View Single Post
Old 12-30-2019, 03:47 PM
  #10  
aviatormjc
Gets Weekends Off
 
Joined APC: Apr 2008
Posts: 193
Default

Originally Posted by SonicFlyer View Post
There are some good low risk options for just that out there:



https://youtu.be/UwWeHSuU4WA

Graham Stephan is a cocky 29 year old that has no business giving financial advice. I followed him for a few weeks and his videos are clickbait packed with no real substance. I disliked and unsubbed from his channel. Just like his merch that says “dislike. unsub.”

I’ve followed Dave Ramsey for 8+ yrs and have gone from step 1 to 7 in those 8 yrs. I’ve just completed Step 6 end of OCT and I fully standby Dave Ramsey and his teachings.

Dave Ramsey does not teach broad stroke mutual funds. He suggests mutual funds that are Growth, Growth & Income and Aggressive Growth which are also classified as Large Cap, Mid Cap and Small cap. And then one International mutual fund. So that’s 4 funds, 25% each.

He does suggest no load mutual funds if your are saving up to buy real estate with cash. So once you hit $100-$150K you pay less in fees when you pull that money out to buy the real estate.

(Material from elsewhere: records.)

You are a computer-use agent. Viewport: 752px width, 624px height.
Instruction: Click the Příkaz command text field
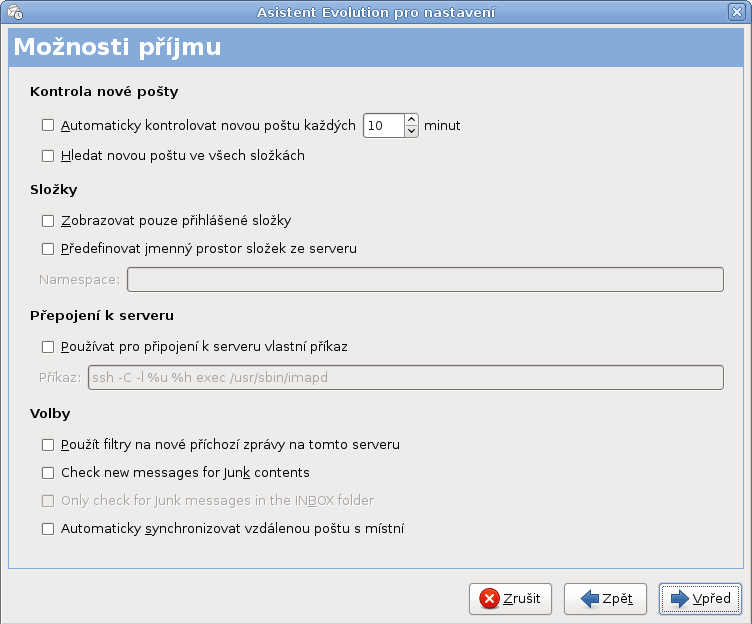(x=406, y=377)
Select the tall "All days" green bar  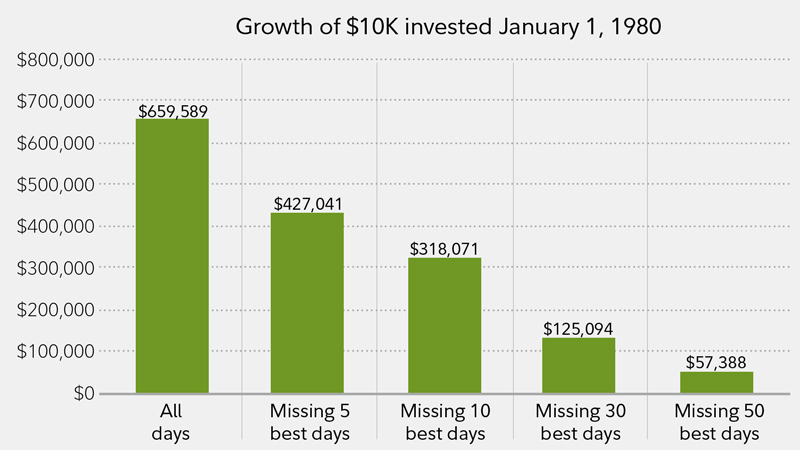[x=172, y=256]
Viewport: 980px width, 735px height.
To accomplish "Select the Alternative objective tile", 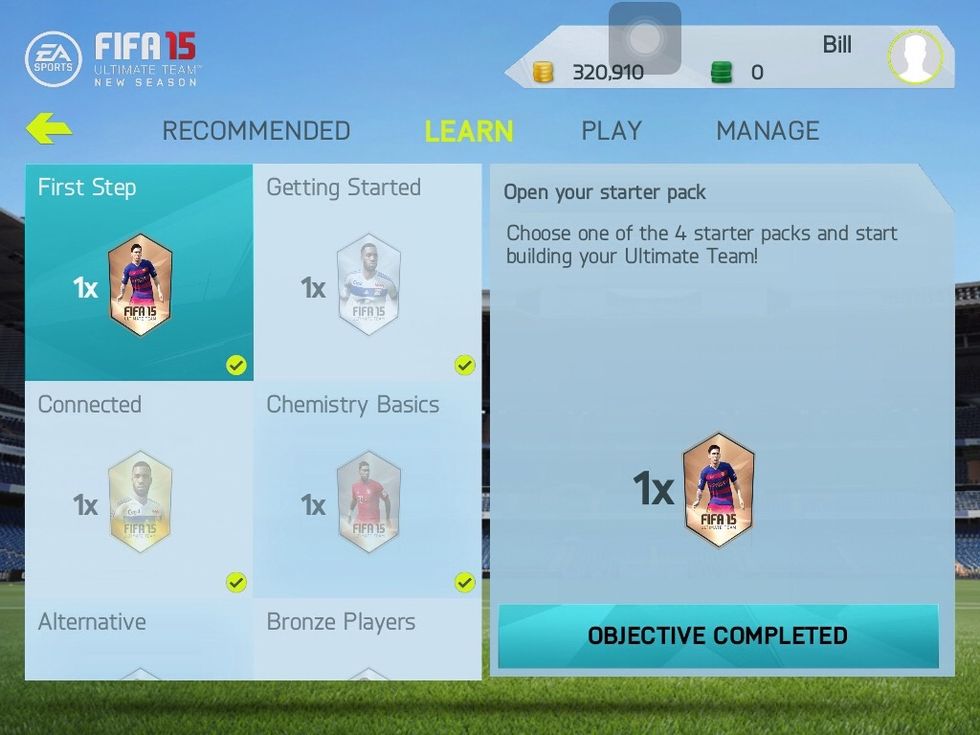I will [x=139, y=639].
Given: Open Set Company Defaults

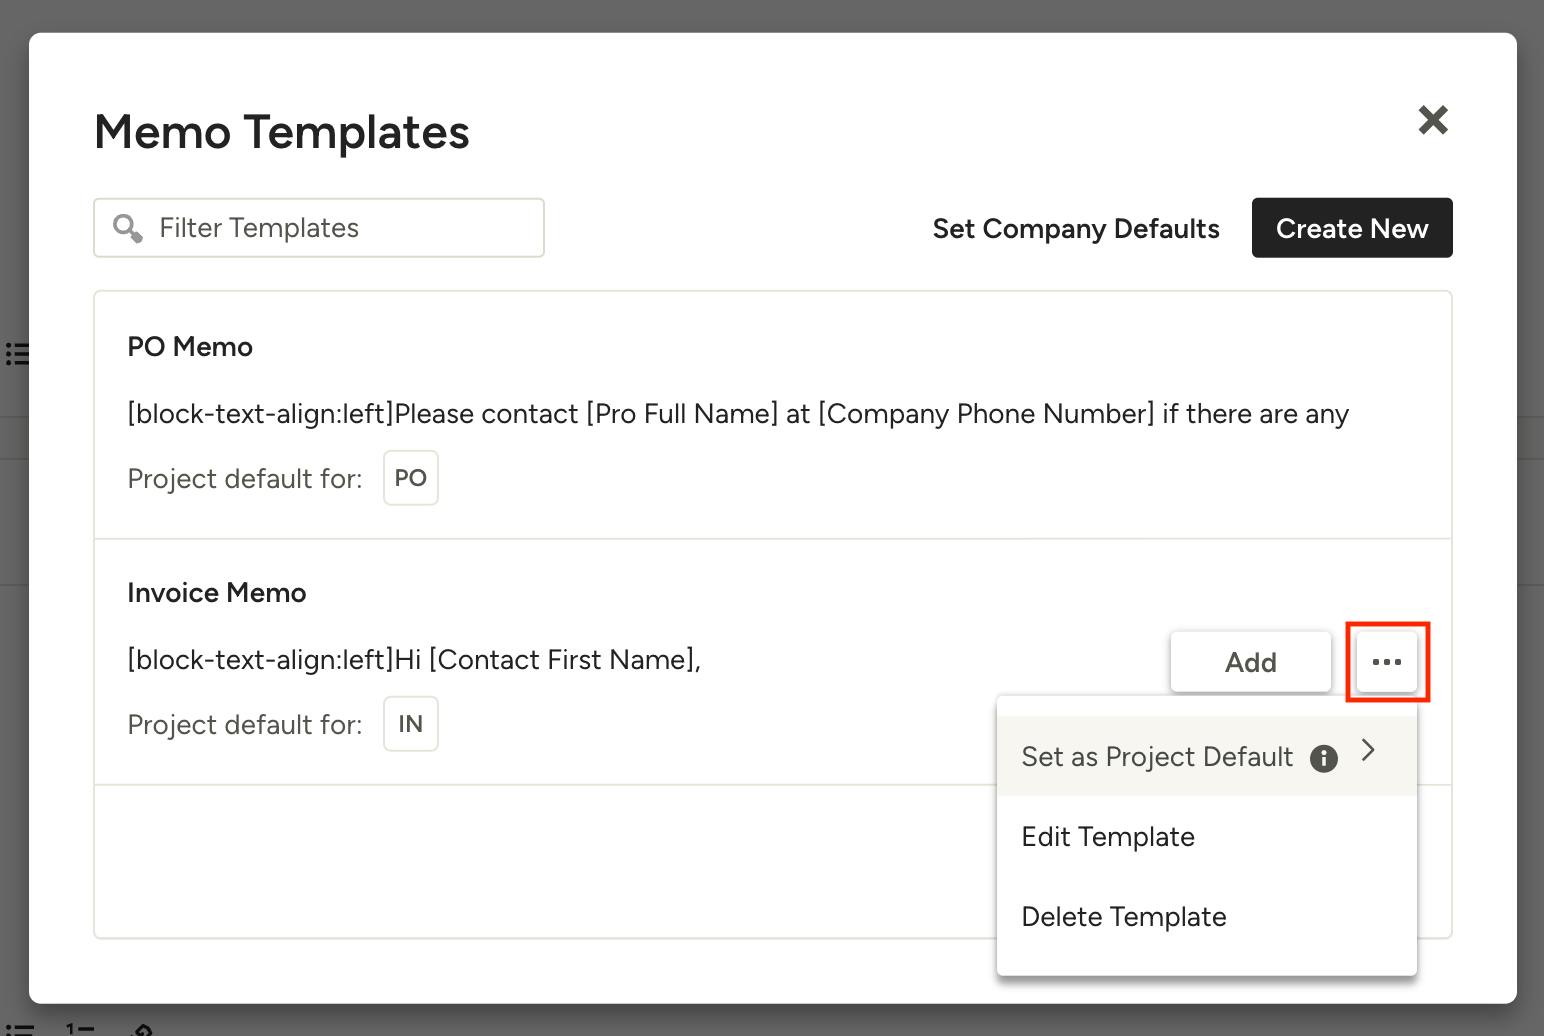Looking at the screenshot, I should coord(1075,228).
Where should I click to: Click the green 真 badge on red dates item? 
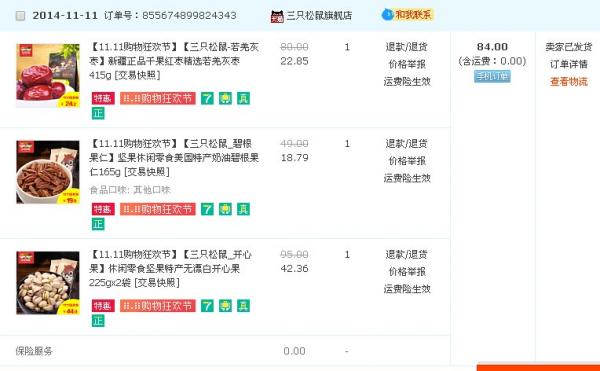[x=243, y=98]
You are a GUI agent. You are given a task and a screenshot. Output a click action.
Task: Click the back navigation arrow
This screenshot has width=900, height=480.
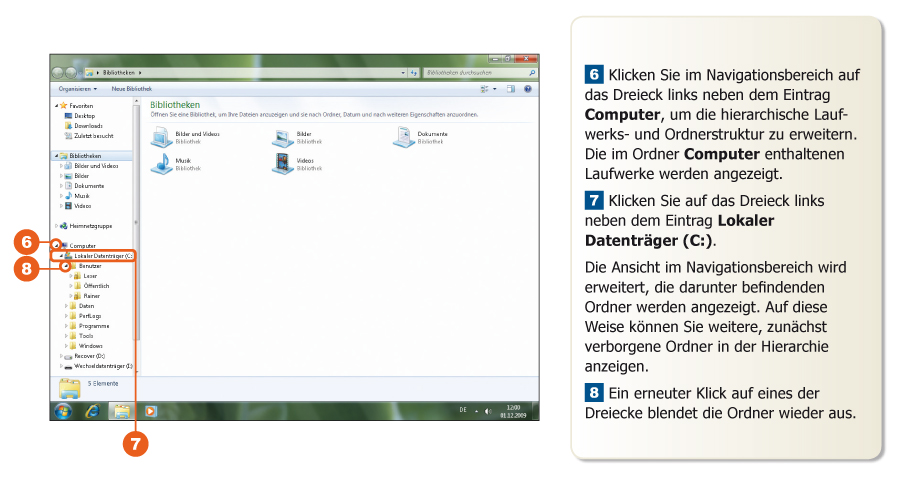pos(59,73)

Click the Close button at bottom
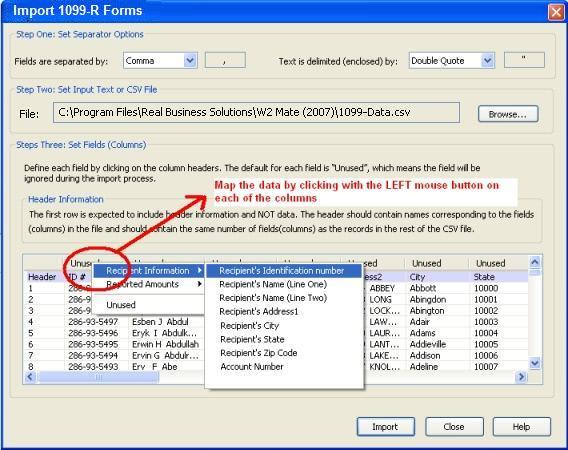pos(454,427)
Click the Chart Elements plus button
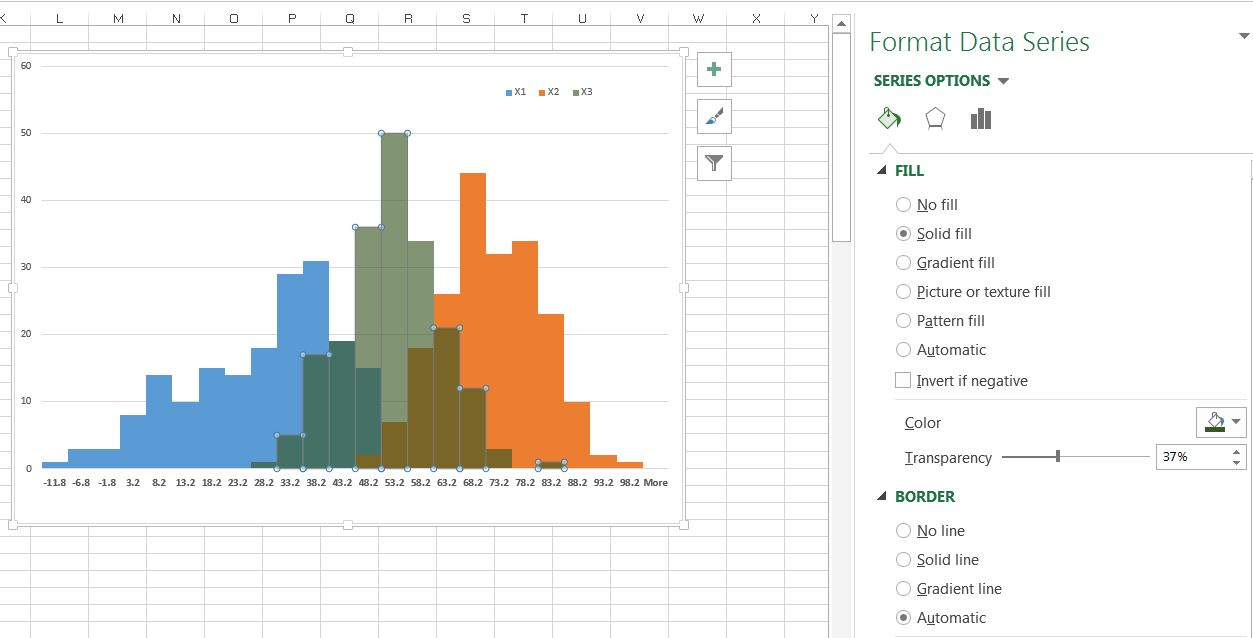Image resolution: width=1253 pixels, height=638 pixels. point(712,68)
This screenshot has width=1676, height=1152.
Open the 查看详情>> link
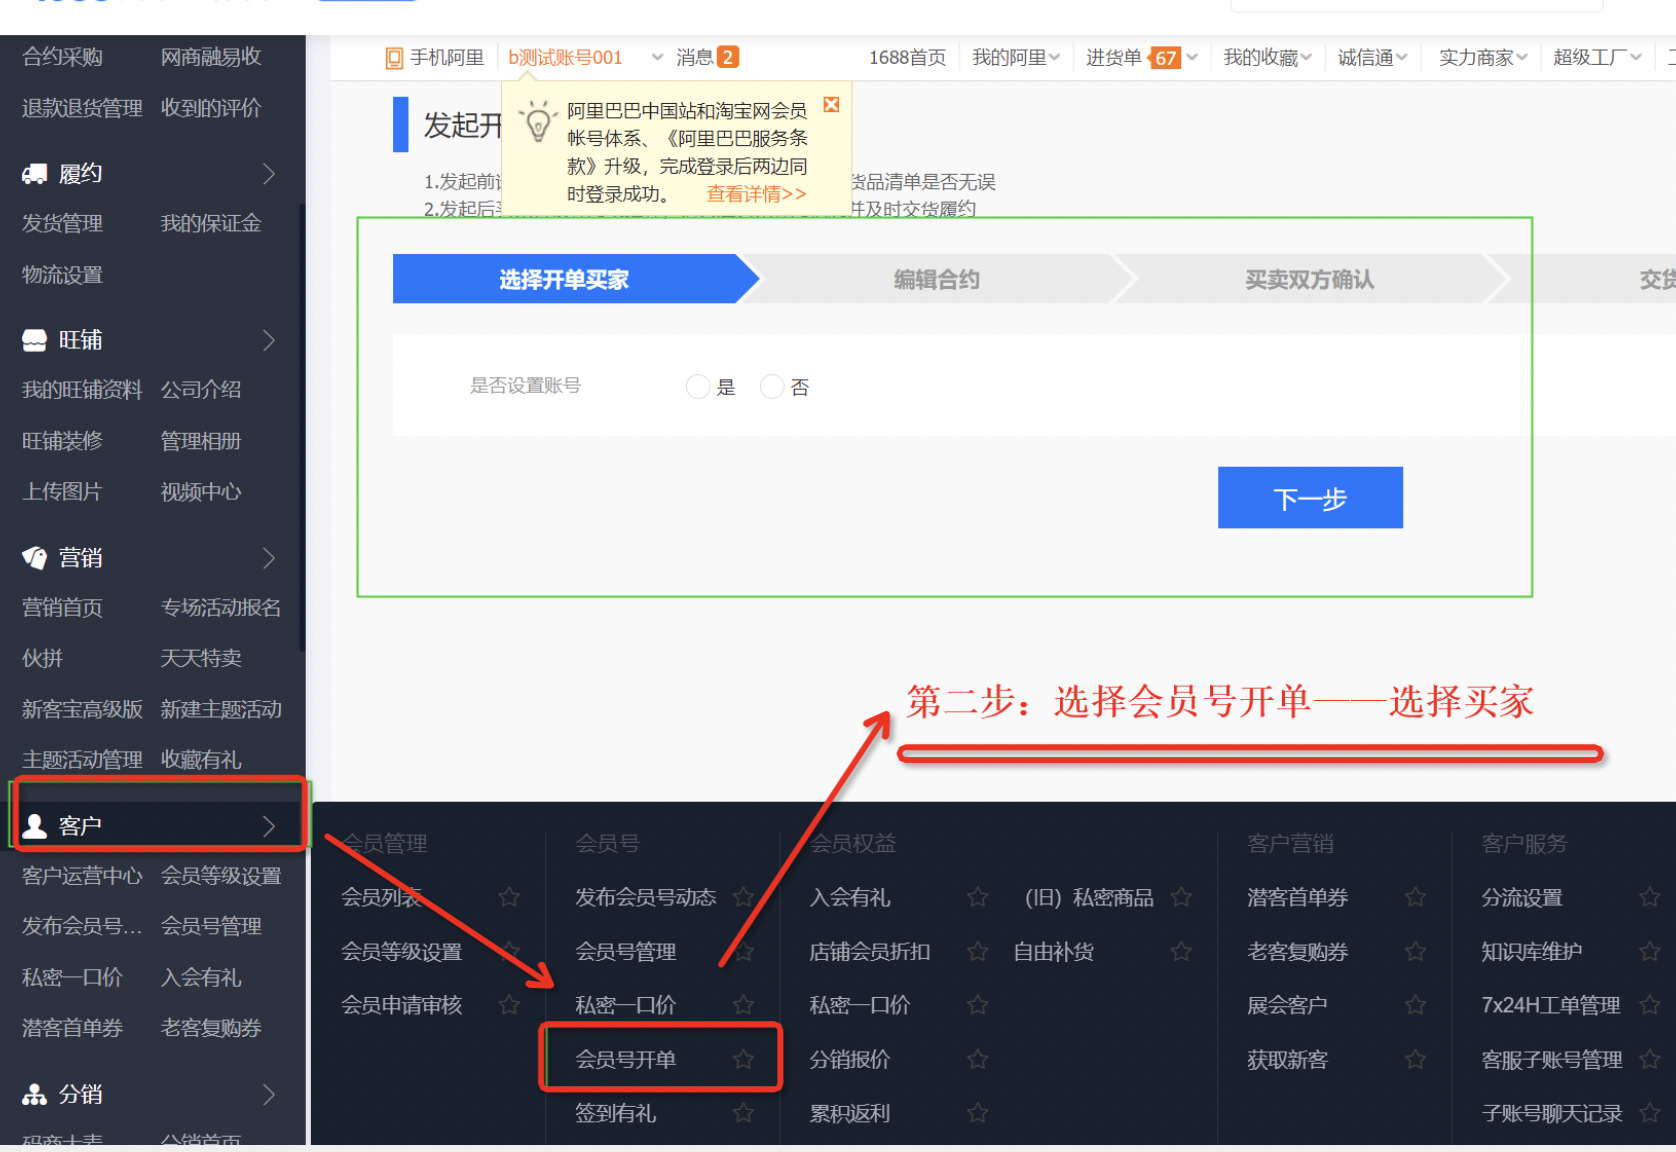point(756,194)
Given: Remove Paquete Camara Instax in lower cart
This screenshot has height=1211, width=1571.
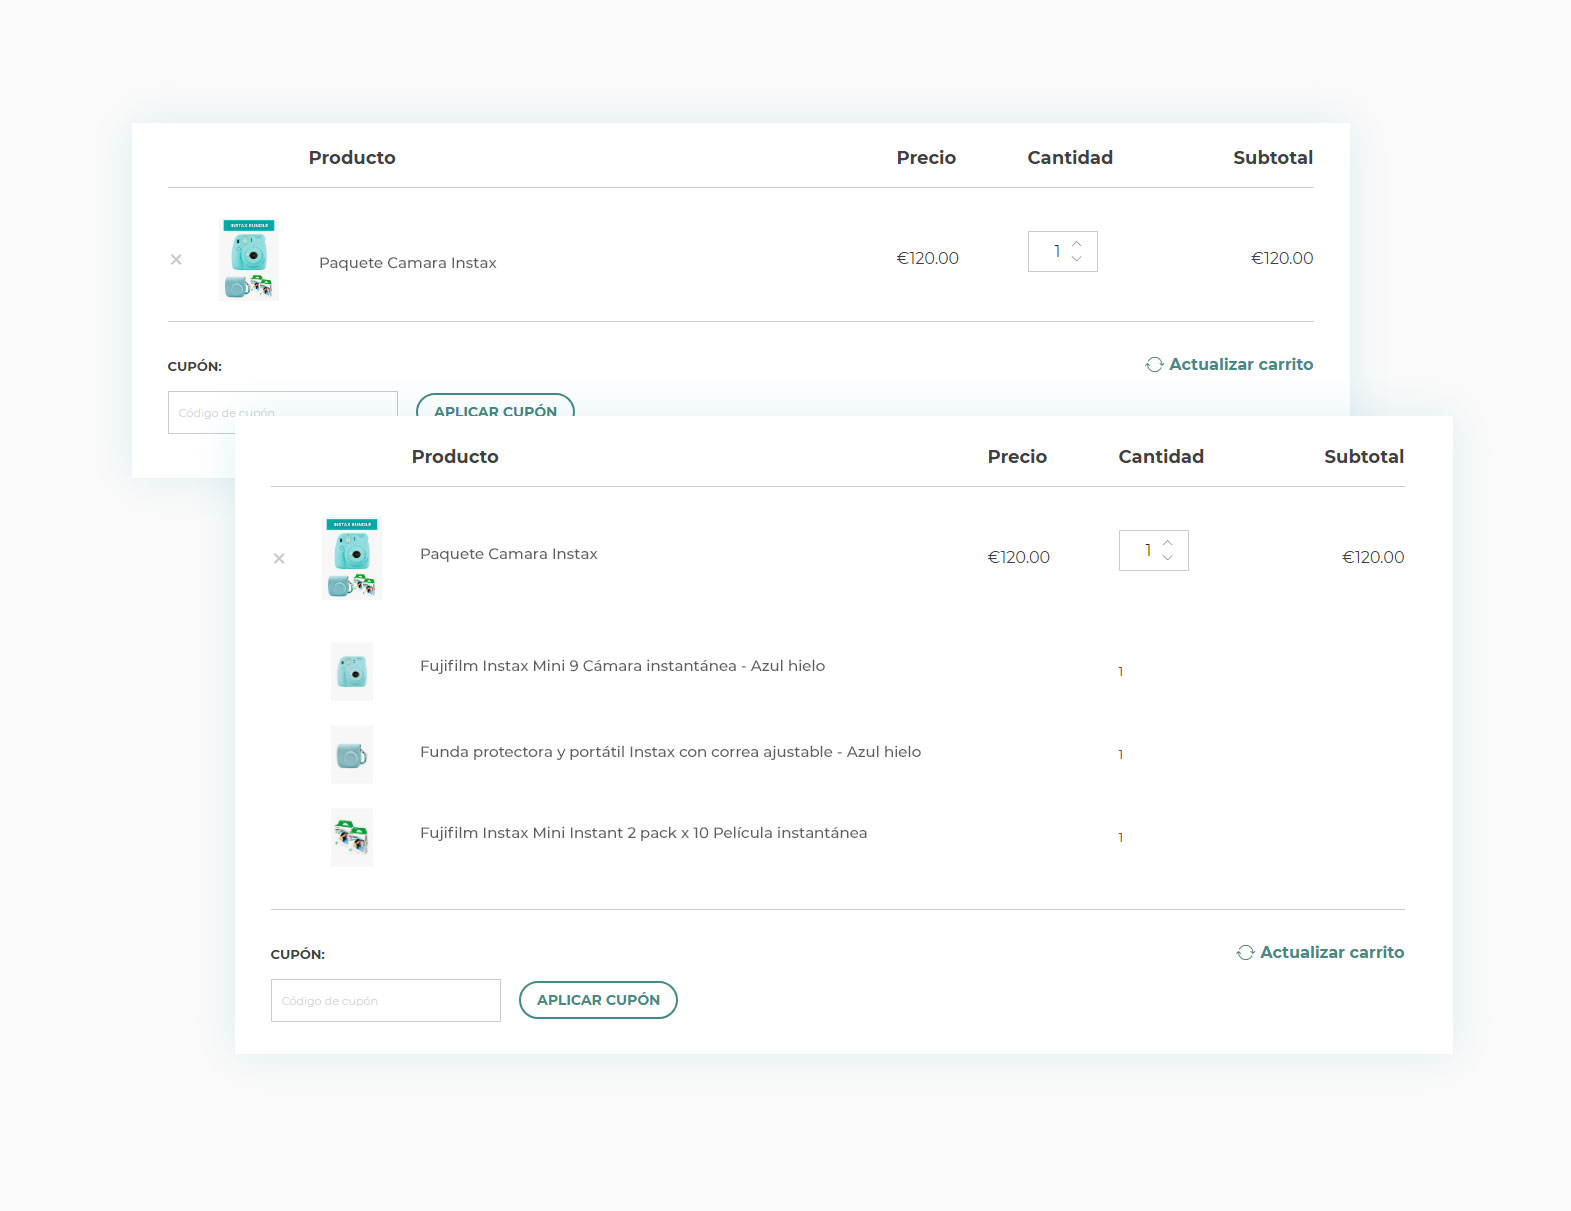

He does not suggest REITs. He believes in owning real estate you can physically put your hands on.

Dave Ramsey loves real estate. He suggest that every time you save up $100-$150K, you go buy some property.

He believes the quickest path to wealth is by not having debt.

The advice he gives is the same advice he follows. He has a net worth close to 60 million and zero debt.